— EXERCISE DETAILS —
Output all the items below as a Markdown table with two columns, Row and Line, numbering each line in order and leaving out blank lines and pictures.
....
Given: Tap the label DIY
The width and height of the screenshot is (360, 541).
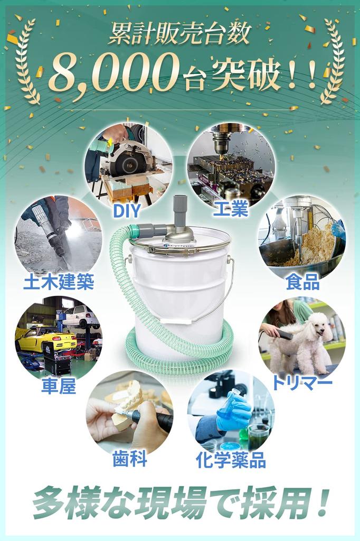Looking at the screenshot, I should pos(127,210).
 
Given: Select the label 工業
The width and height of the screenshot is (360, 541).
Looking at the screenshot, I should pos(231,210).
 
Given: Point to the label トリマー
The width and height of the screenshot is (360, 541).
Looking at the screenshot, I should pos(302,382).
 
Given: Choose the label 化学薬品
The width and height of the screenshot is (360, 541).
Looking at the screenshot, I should pos(230,460).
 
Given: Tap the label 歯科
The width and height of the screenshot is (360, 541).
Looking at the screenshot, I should pos(129,459).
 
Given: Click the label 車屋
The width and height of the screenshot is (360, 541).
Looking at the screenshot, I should pos(59,386).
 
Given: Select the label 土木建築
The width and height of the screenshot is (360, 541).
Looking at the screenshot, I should pos(59,282).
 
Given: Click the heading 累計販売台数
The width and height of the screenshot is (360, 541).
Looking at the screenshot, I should pos(179,34).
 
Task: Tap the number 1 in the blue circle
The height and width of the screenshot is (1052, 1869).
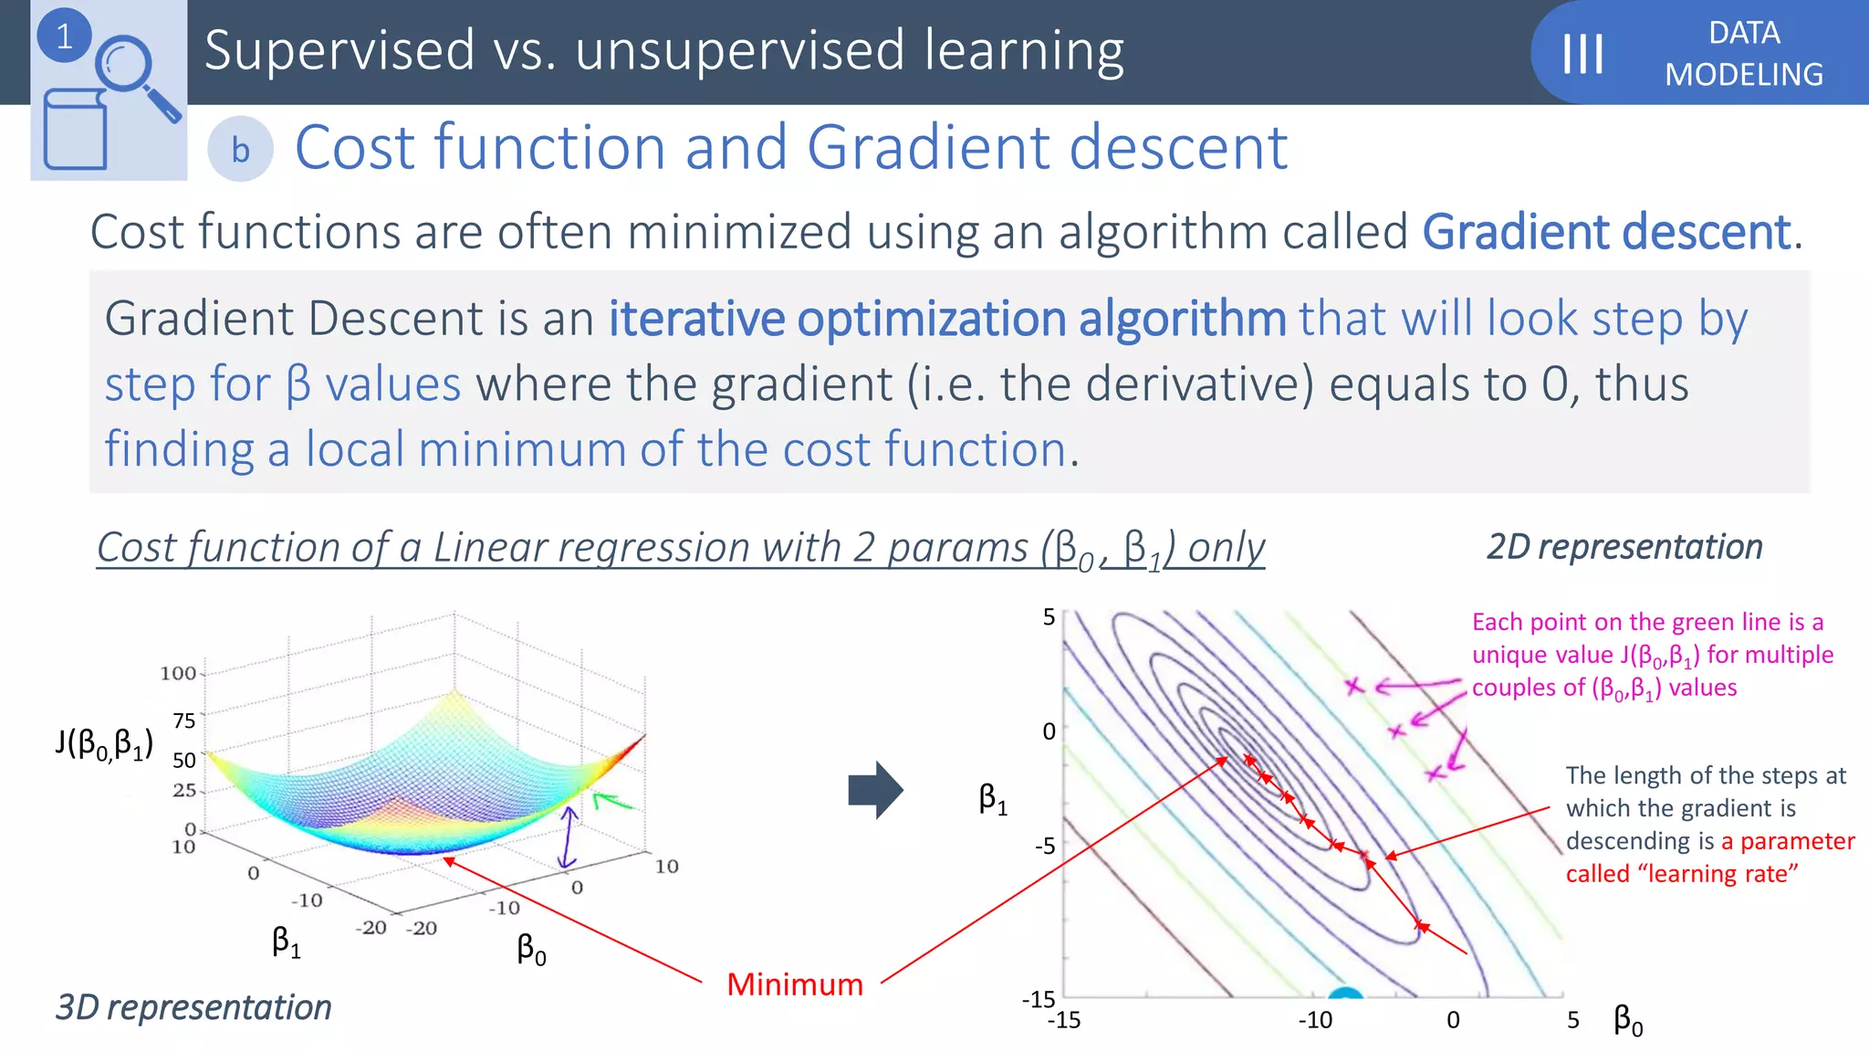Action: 64,37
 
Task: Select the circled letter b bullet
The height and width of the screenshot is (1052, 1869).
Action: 240,150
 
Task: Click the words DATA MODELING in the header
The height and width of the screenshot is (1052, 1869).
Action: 1743,53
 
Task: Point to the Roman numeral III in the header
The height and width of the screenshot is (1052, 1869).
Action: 1582,53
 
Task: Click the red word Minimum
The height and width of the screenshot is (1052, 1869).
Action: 794,984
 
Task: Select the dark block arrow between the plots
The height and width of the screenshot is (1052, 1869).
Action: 875,790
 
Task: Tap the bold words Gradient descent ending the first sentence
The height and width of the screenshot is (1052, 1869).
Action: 1606,232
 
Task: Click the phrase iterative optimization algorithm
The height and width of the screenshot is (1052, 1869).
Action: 947,319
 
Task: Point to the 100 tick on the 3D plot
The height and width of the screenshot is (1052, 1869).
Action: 178,674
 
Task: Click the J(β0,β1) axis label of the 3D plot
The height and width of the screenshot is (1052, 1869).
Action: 103,743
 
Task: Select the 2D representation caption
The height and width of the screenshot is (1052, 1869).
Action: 1624,547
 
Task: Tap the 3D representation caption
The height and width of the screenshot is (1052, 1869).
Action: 193,1007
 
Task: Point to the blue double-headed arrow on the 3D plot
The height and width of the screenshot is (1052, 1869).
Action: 569,836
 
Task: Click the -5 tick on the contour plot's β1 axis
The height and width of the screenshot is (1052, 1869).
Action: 1045,846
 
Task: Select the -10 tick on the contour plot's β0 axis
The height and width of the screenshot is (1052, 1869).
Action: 1315,1020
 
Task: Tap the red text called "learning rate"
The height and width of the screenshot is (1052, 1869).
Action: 1681,874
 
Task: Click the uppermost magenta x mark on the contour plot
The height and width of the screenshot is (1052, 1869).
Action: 1354,686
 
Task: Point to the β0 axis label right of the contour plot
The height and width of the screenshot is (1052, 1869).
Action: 1628,1019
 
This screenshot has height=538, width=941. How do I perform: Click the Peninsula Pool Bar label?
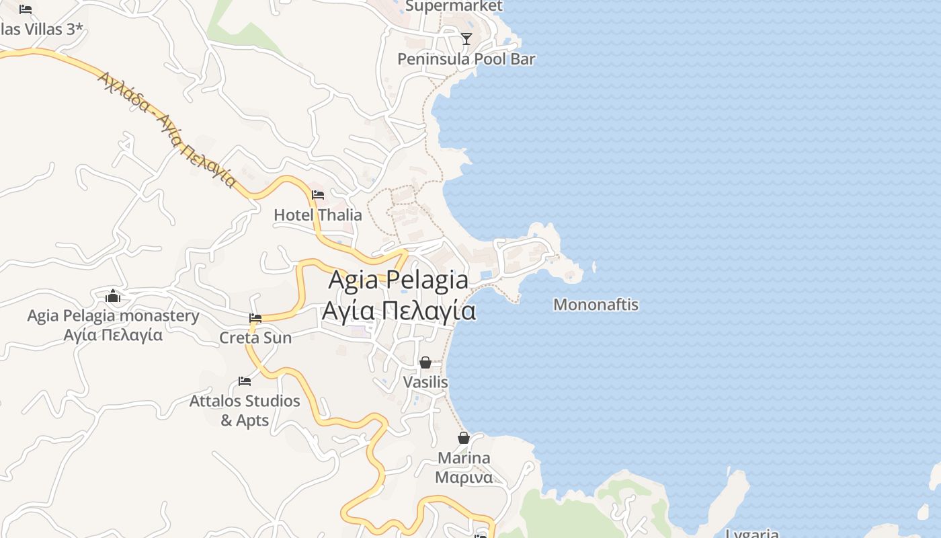[x=466, y=59]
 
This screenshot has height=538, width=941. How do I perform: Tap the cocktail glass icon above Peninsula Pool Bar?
[x=466, y=38]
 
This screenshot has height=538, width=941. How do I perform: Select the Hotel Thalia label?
[x=318, y=215]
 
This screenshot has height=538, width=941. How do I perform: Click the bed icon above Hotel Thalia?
[x=318, y=195]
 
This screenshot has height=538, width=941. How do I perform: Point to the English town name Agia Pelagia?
[x=398, y=280]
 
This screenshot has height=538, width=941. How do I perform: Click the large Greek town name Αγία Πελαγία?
[x=399, y=311]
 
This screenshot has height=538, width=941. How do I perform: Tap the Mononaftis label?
[x=596, y=305]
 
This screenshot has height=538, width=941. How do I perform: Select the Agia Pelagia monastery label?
[x=113, y=316]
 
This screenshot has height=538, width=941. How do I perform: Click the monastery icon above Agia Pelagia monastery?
[x=113, y=296]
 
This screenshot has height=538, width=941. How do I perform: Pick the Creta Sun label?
[x=255, y=338]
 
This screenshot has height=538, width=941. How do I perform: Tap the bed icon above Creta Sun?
[x=255, y=317]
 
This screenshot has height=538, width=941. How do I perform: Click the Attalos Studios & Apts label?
[x=245, y=410]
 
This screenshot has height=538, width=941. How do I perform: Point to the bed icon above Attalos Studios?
[x=245, y=381]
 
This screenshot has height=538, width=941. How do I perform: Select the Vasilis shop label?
[x=425, y=382]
....
— SOLUTION TO THE EXERCISE —
| Row | Line |
|---|---|
| 1 | Given: Tap the label DIY |
| 2 | The width and height of the screenshot is (360, 541). |
| 3 | Looking at the screenshot, I should pos(127,210). |
| 4 | Given: Select the label 工業 |
| 5 | The width and height of the screenshot is (360, 541). |
| 6 | Looking at the screenshot, I should pos(231,210). |
| 7 | Given: Point to the label トリマー |
| 8 | The width and height of the screenshot is (360, 541). |
| 9 | Looking at the screenshot, I should pos(302,382). |
| 10 | Given: Choose the label 化学薬品 |
| 11 | The width and height of the screenshot is (360, 541). |
| 12 | Looking at the screenshot, I should pos(230,460). |
| 13 | Given: Tap the label 歯科 |
| 14 | The width and height of the screenshot is (360, 541). |
| 15 | Looking at the screenshot, I should pos(129,459). |
| 16 | Given: Click the label 車屋 |
| 17 | The width and height of the screenshot is (360, 541). |
| 18 | Looking at the screenshot, I should pos(59,386). |
| 19 | Given: Select the label 土木建築 |
| 20 | The width and height of the screenshot is (360, 541). |
| 21 | Looking at the screenshot, I should pos(59,282). |
| 22 | Given: Click the heading 累計販売台数 |
| 23 | The width and height of the screenshot is (360, 541). |
| 24 | Looking at the screenshot, I should pos(179,34). |
| 25 | Task: Tap the number 1 in the blue circle |
| 26 | The height and width of the screenshot is (1052, 1869). |
| 27 | Action: 64,37 |
| 28 | Task: Select the circled letter b bullet |
| 29 | The height and width of the screenshot is (1052, 1869). |
| 30 | Action: 240,150 |
| 31 | Task: Click the words DATA MODELING in the header |
| 32 | The height and width of the screenshot is (1052, 1869). |
| 33 | Action: 1743,53 |
| 34 | Task: Point to the Roman numeral III in the header |
| 35 | The height and width of the screenshot is (1052, 1869). |
| 36 | Action: 1582,53 |
| 37 | Task: Click the red word Minimum |
| 38 | The height and width of the screenshot is (1052, 1869). |
| 39 | Action: 794,984 |
| 40 | Task: Select the dark block arrow between the plots |
| 41 | The height and width of the screenshot is (1052, 1869). |
| 42 | Action: 875,790 |
| 43 | Task: Tap the bold words Gradient descent ending the first sentence |
| 44 | The height and width of the screenshot is (1052, 1869). |
| 45 | Action: 1606,232 |
| 46 | Task: Click the phrase iterative optimization algorithm |
| 47 | The height and width of the screenshot is (1052, 1869). |
| 48 | Action: 947,319 |
| 49 | Task: Point to the 100 tick on the 3D plot |
| 50 | The height and width of the screenshot is (1052, 1869). |
| 51 | Action: 178,674 |
| 52 | Task: Click the J(β0,β1) axis label of the 3D plot |
| 53 | The height and width of the screenshot is (1052, 1869). |
| 54 | Action: 103,743 |
| 55 | Task: Select the 2D representation caption |
| 56 | The height and width of the screenshot is (1052, 1869). |
| 57 | Action: 1624,547 |
| 58 | Task: Tap the 3D representation caption |
| 59 | The height and width of the screenshot is (1052, 1869). |
| 60 | Action: 193,1007 |
| 61 | Task: Point to the blue double-headed arrow on the 3D plot |
| 62 | The height and width of the screenshot is (1052, 1869). |
| 63 | Action: 569,836 |
| 64 | Task: Click the -5 tick on the contour plot's β1 axis |
| 65 | The height and width of the screenshot is (1052, 1869). |
| 66 | Action: 1045,846 |
| 67 | Task: Select the -10 tick on the contour plot's β0 axis |
| 68 | The height and width of the screenshot is (1052, 1869). |
| 69 | Action: 1315,1020 |
| 70 | Task: Tap the red text called "learning rate" |
| 71 | The height and width of the screenshot is (1052, 1869). |
| 72 | Action: 1681,874 |
| 73 | Task: Click the uppermost magenta x mark on the contour plot |
| 74 | The height and width of the screenshot is (1052, 1869). |
| 75 | Action: 1354,686 |
| 76 | Task: Point to the β0 axis label right of the contour plot |
| 77 | The height and width of the screenshot is (1052, 1869). |
| 78 | Action: 1628,1019 |
| 79 | This screenshot has height=538, width=941. How do I perform: Click the Peninsula Pool Bar label? |
| 80 | [x=466, y=59] |
| 81 | This screenshot has height=538, width=941. How do I perform: Tap the cocktail glass icon above Peninsula Pool Bar? |
| 82 | [x=466, y=38] |
| 83 | This screenshot has height=538, width=941. How do I perform: Select the Hotel Thalia label? |
| 84 | [x=318, y=215] |
| 85 | This screenshot has height=538, width=941. How do I perform: Click the bed icon above Hotel Thalia? |
| 86 | [x=318, y=195] |
| 87 | This screenshot has height=538, width=941. How do I perform: Point to the English town name Agia Pelagia? |
| 88 | [x=398, y=280] |
| 89 | This screenshot has height=538, width=941. How do I perform: Click the large Greek town name Αγία Πελαγία? |
| 90 | [x=399, y=311] |
| 91 | This screenshot has height=538, width=941. How do I perform: Tap the Mononaftis label? |
| 92 | [x=596, y=305] |
| 93 | This screenshot has height=538, width=941. How do I perform: Select the Agia Pelagia monastery label? |
| 94 | [x=113, y=316] |
| 95 | This screenshot has height=538, width=941. How do I perform: Click the monastery icon above Agia Pelagia monastery? |
| 96 | [x=113, y=296] |
| 97 | This screenshot has height=538, width=941. How do I perform: Pick the Creta Sun label? |
| 98 | [x=255, y=338] |
| 99 | This screenshot has height=538, width=941. How do I perform: Tap the bed icon above Creta Sun? |
| 100 | [x=255, y=317] |
| 101 | This screenshot has height=538, width=941. How do I perform: Click the Attalos Studios & Apts label? |
| 102 | [x=245, y=410] |
| 103 | This screenshot has height=538, width=941. How do I perform: Point to the bed icon above Attalos Studios? |
| 104 | [x=245, y=381] |
| 105 | This screenshot has height=538, width=941. How do I perform: Select the Vasilis shop label? |
| 106 | [x=425, y=382] |